I would love to hear your comments, as far as plant growth I seem to have a good handle on it but the scaping eludes me and all the tank I have seen posted on the site are great.

Thanks

Look forward to your thoughts


----------



## dwhite645 (Jan 9, 2005)

could you post recent photos of it and maybe we can help more from there.


----------



## Austin (Feb 18, 2005)

I will take a shot of the tank and post it.

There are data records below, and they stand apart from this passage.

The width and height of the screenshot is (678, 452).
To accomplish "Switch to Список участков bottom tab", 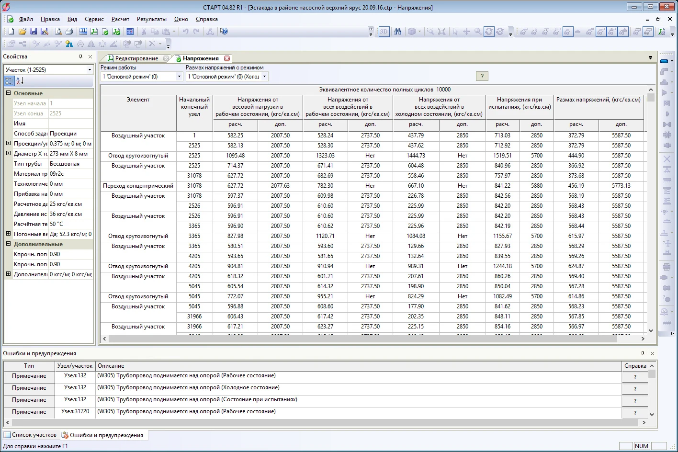I will [x=30, y=435].
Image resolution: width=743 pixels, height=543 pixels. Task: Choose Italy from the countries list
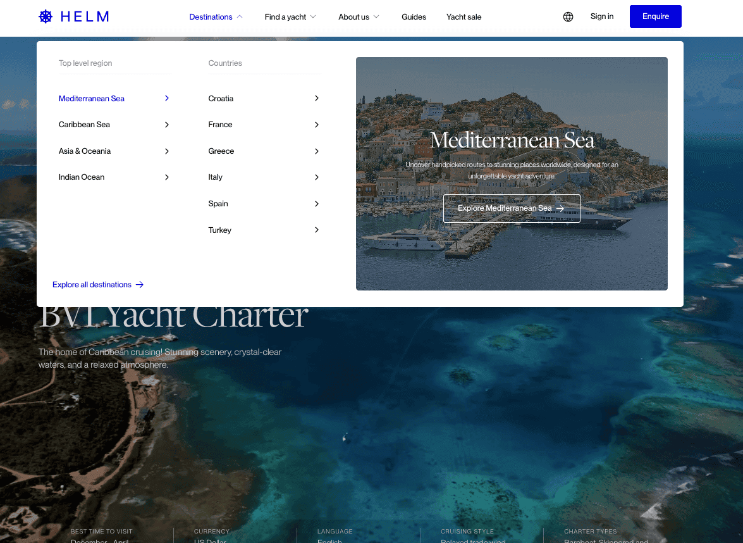tap(216, 177)
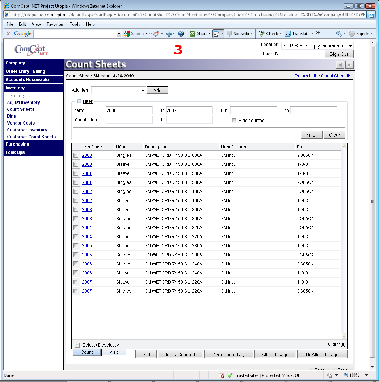
Task: Click the popup blocked icon in status bar
Action: [x=222, y=375]
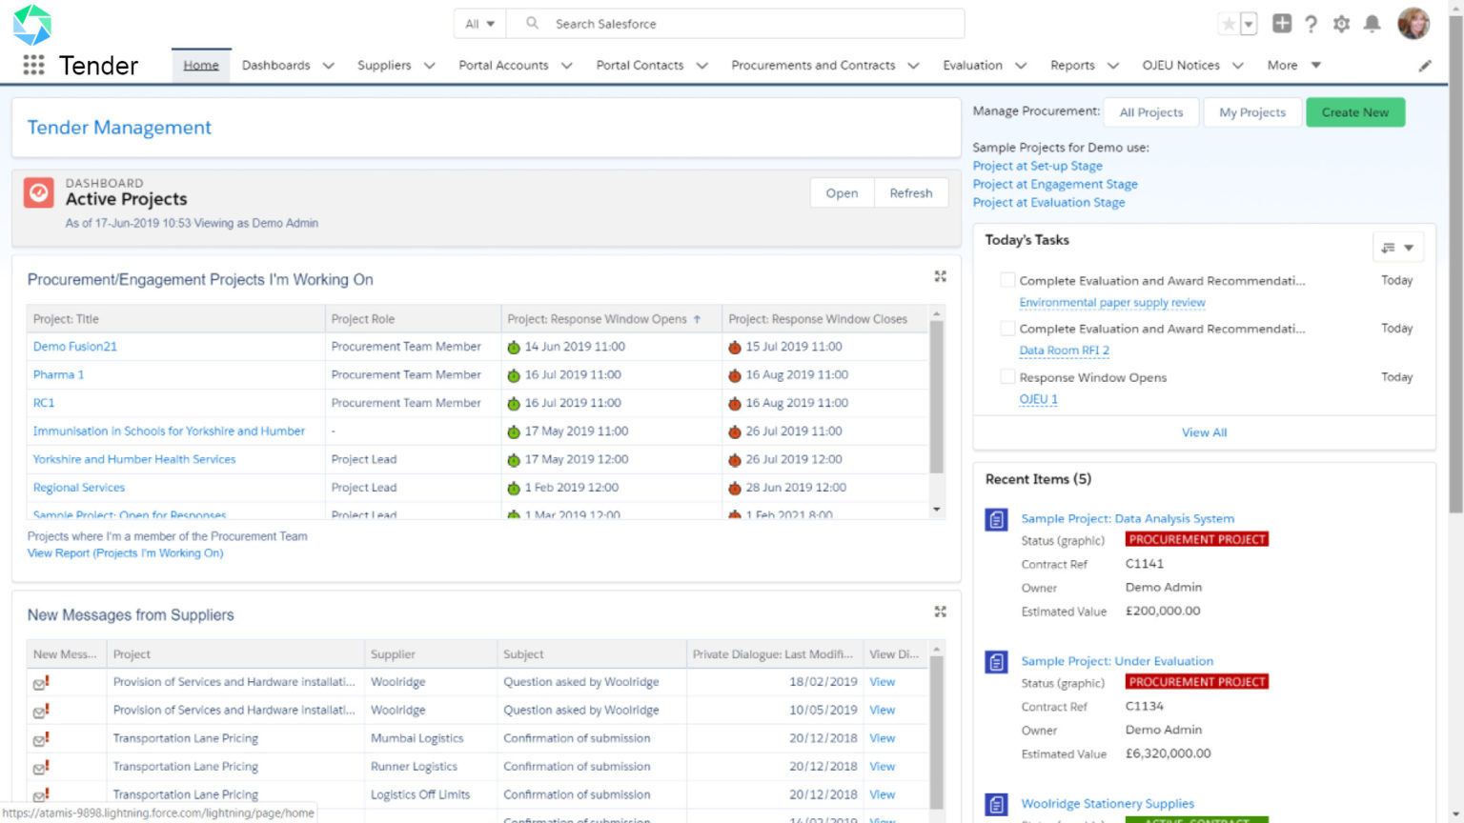Screen dimensions: 1464x823
Task: Expand the Procurement Projects table to full view
Action: pyautogui.click(x=940, y=276)
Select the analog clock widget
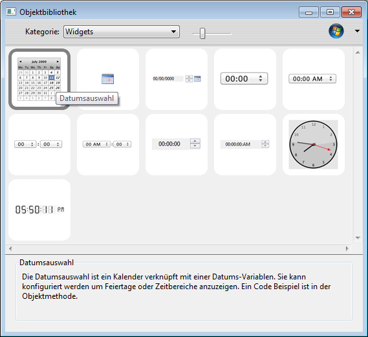Viewport: 368px width, 337px height. (314, 144)
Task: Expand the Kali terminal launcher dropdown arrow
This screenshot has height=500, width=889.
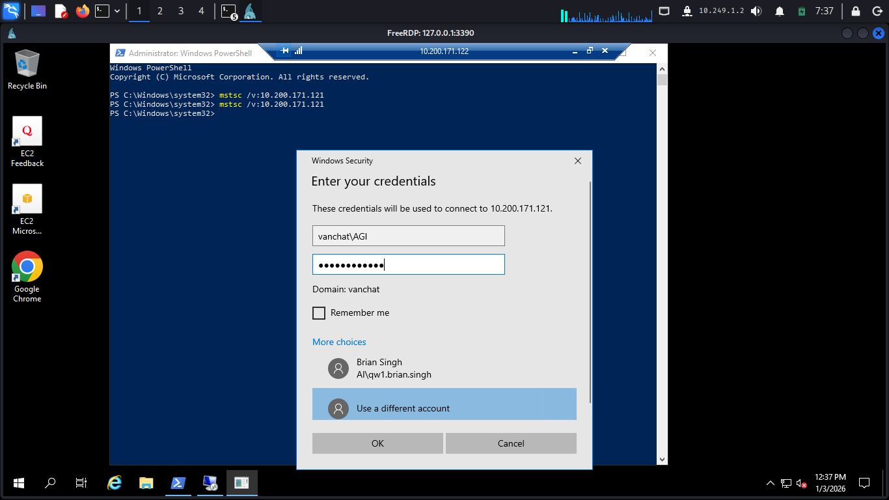Action: coord(117,11)
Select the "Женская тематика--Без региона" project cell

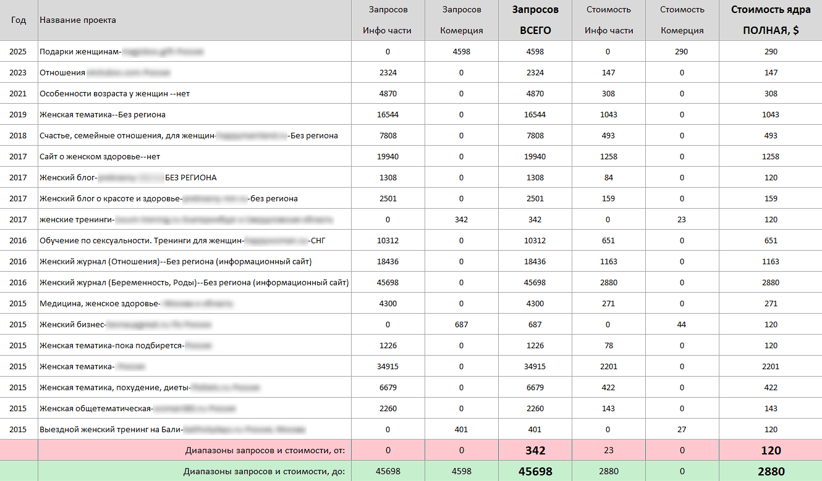tap(103, 115)
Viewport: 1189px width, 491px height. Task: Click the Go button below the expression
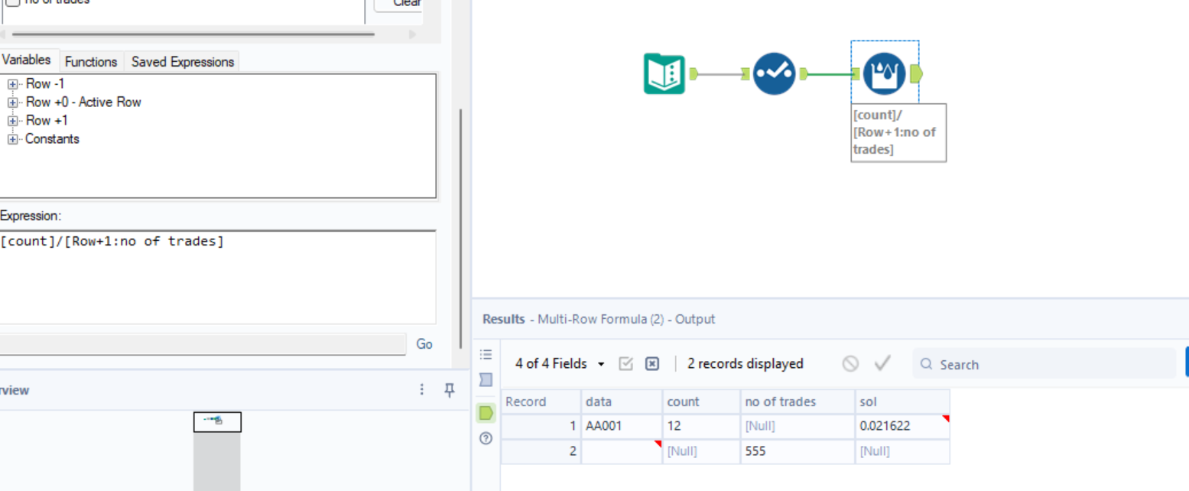coord(424,344)
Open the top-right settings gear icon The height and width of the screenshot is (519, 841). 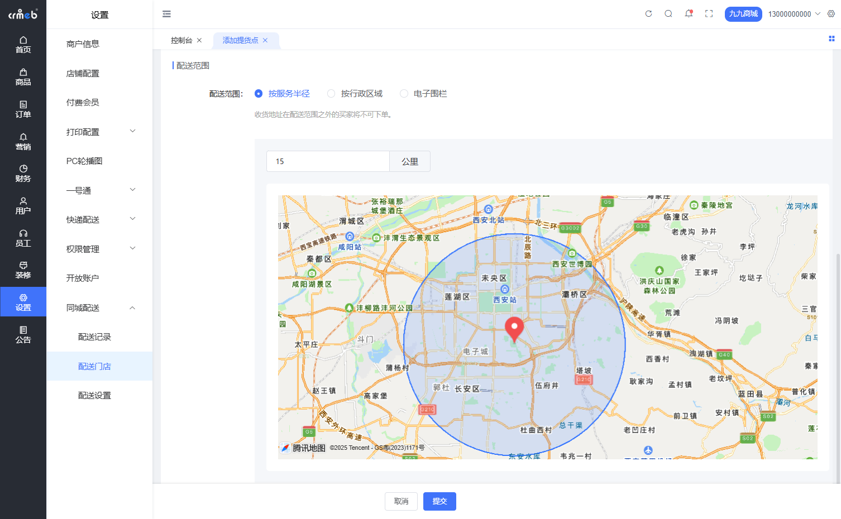pyautogui.click(x=831, y=14)
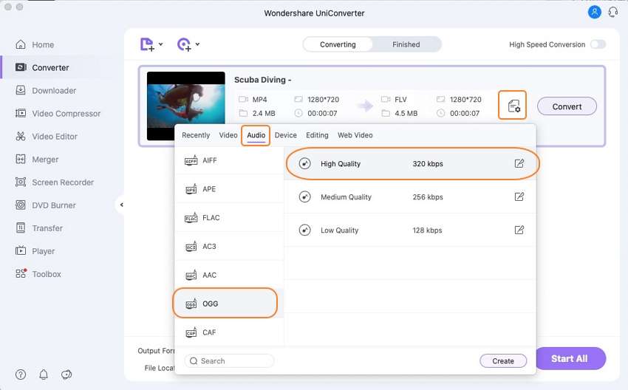Edit the Low Quality preset
Image resolution: width=628 pixels, height=390 pixels.
tap(519, 230)
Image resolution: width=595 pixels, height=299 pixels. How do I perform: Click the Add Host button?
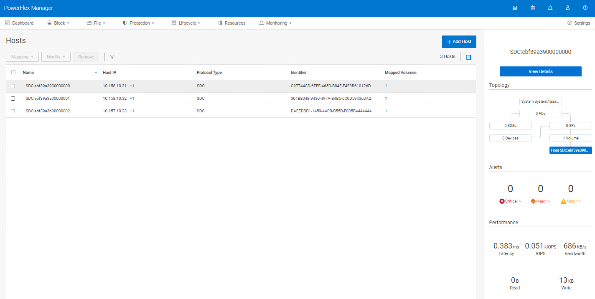click(459, 42)
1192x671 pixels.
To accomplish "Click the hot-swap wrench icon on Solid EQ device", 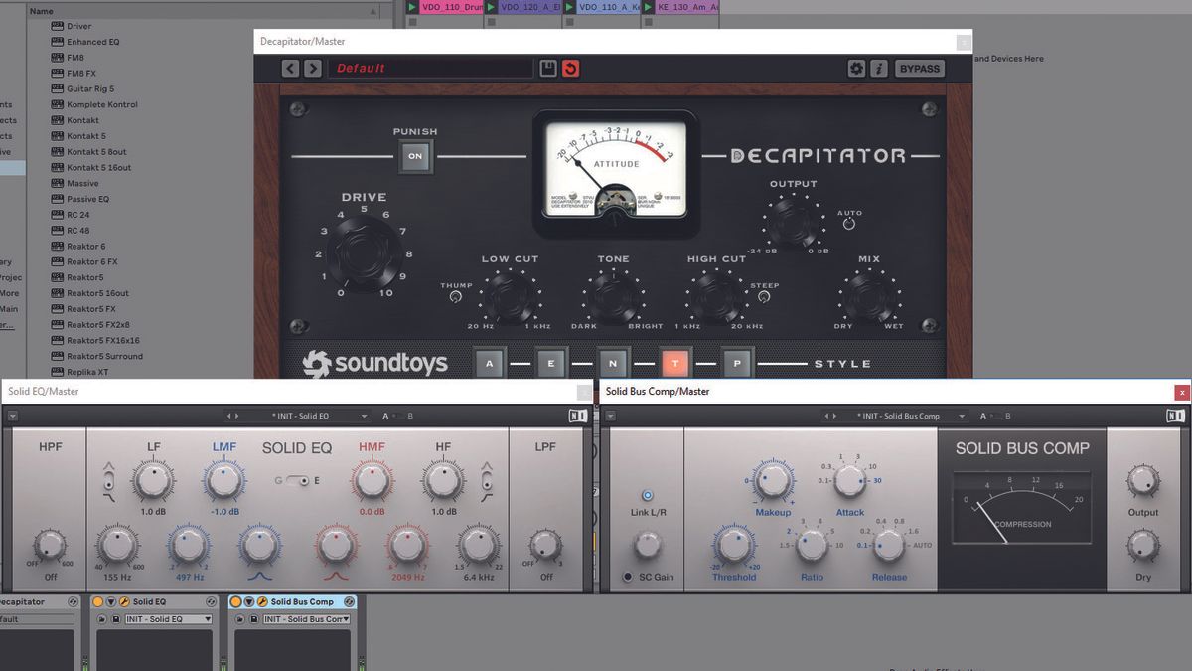I will click(123, 601).
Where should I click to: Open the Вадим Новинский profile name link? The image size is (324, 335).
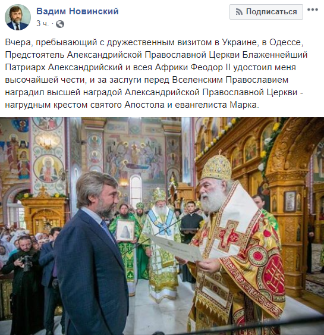click(x=77, y=11)
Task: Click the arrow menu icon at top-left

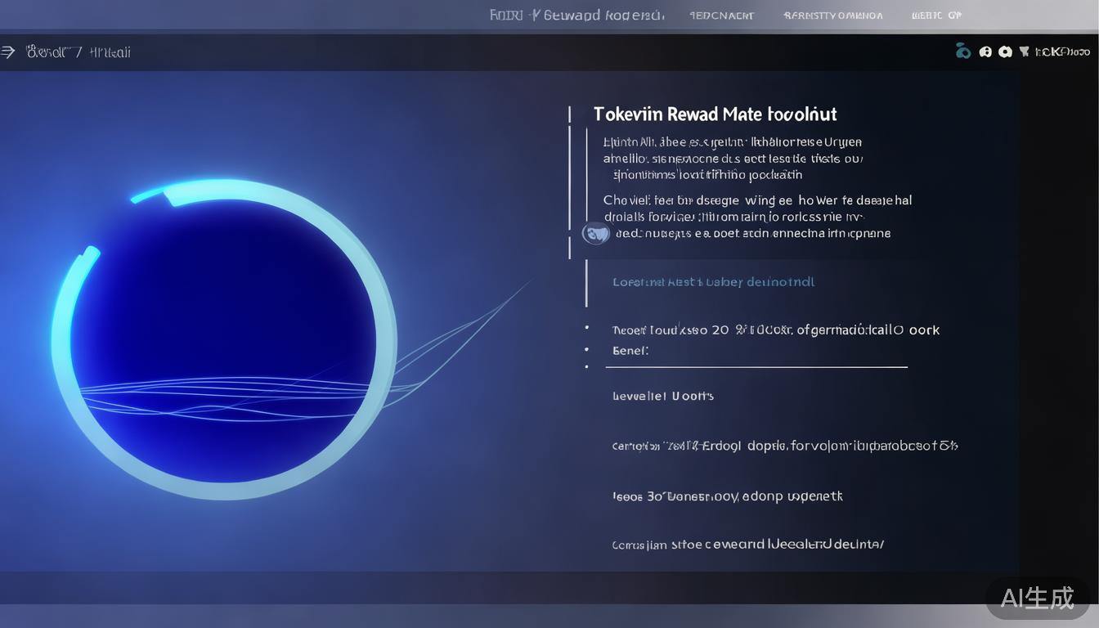Action: click(x=8, y=52)
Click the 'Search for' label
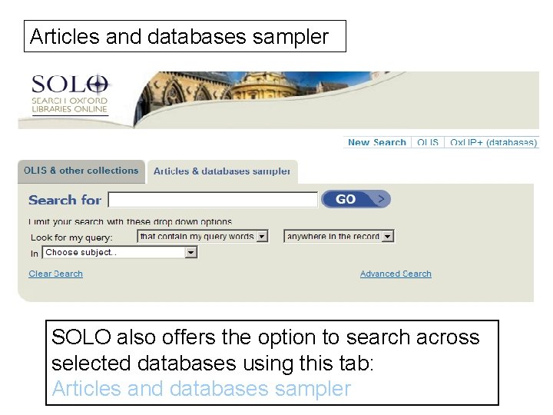553x415 pixels. tap(65, 200)
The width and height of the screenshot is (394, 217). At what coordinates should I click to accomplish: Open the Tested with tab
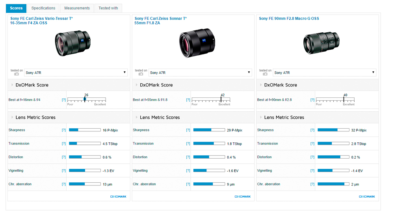coord(108,8)
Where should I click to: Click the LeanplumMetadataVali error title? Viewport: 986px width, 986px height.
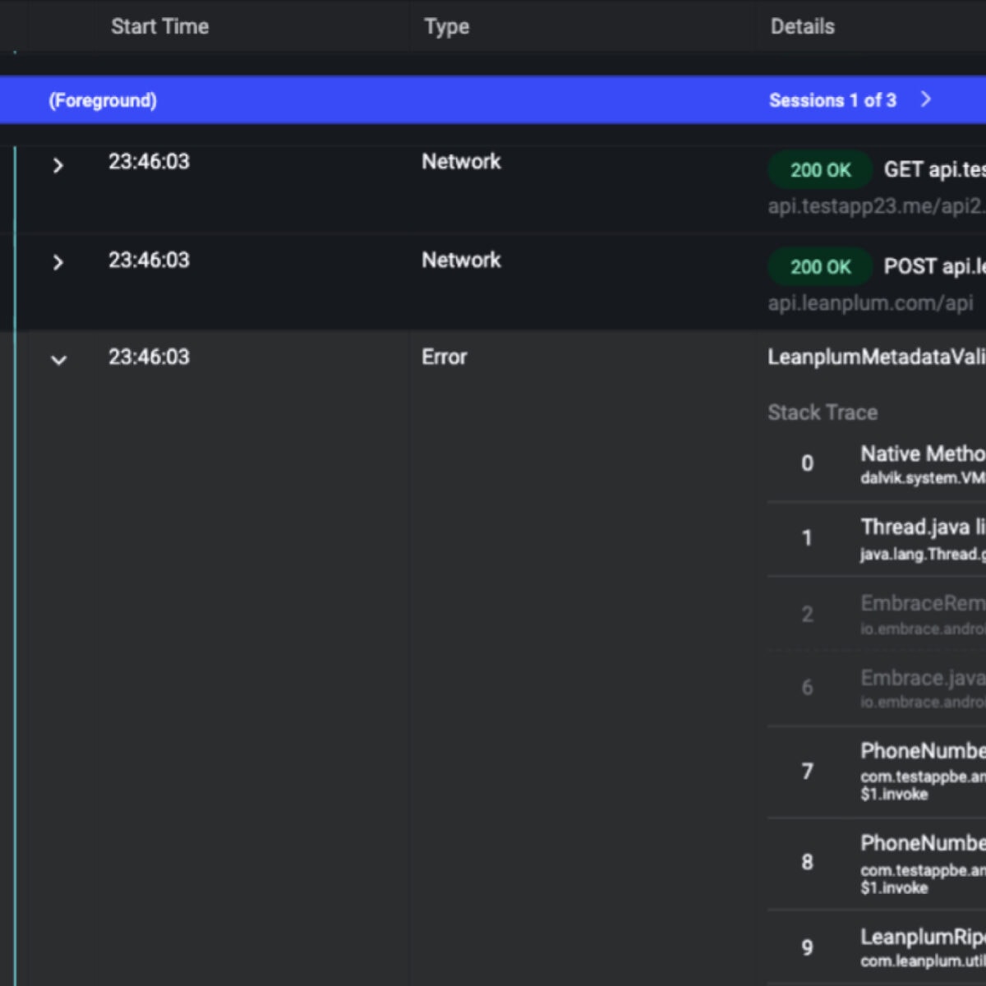[x=876, y=357]

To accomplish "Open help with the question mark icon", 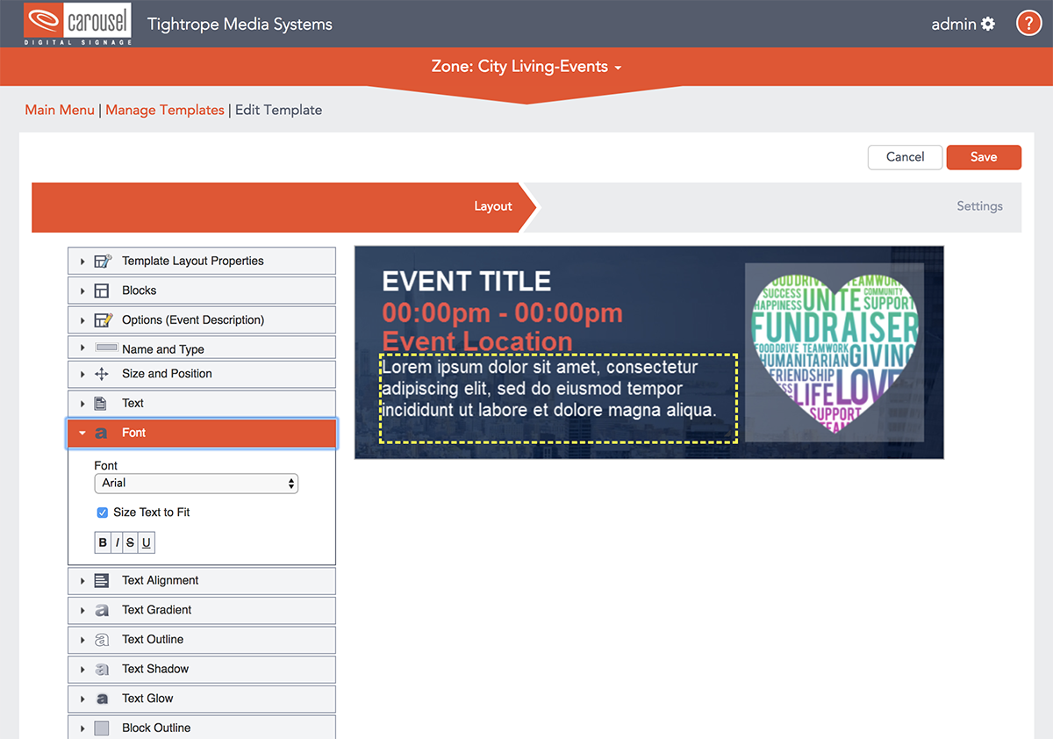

Looking for any ideas,try and think of a bare tank place stuff anywhere with any hardscape.


----------



## Austin (Feb 18, 2005)

Ok here are some shots from today, please be as critical as you want, I am up for any redo etc etc whether starting from scratch or minor changes anything is welcome.


----------



## antreasgr (Nov 28, 2004)

i say wait for the plants to grow.i think its a good start!


----------



## dwhite645 (Jan 9, 2005)

What I would suggest, on my opinion, is that it's a really good layout so far. I like the wood where it is and it's current position allows you to build up the right and left sides and let the center more open. Let the sides grow in to the wood position. Possibly let it go for another month and see how the growth is from there - without trimming anything. Honestly, I was expecting either a disaster or a near empty tank, but it does look promising as is. One more thing: I'd suggest moving the pick up tube of your eheim in the corner more to conceal it, if possible. Also, I'd suggest moving the spraybar to a horizontal position near the water line so that plants don't get pushed by the flow as much.


----------



## Austin (Feb 18, 2005)

How far below the water line do you normally place the spray bar, I ask because it seems to create alot of surface turbulence and my concern is outgassing and light refraction.


----------



## dwhite645 (Jan 9, 2005)

Austin said:


> How far below the water line do you normally place the spray bar, I ask because it seems to create alot of surface turbulence and my concern is outgassing and light refraction.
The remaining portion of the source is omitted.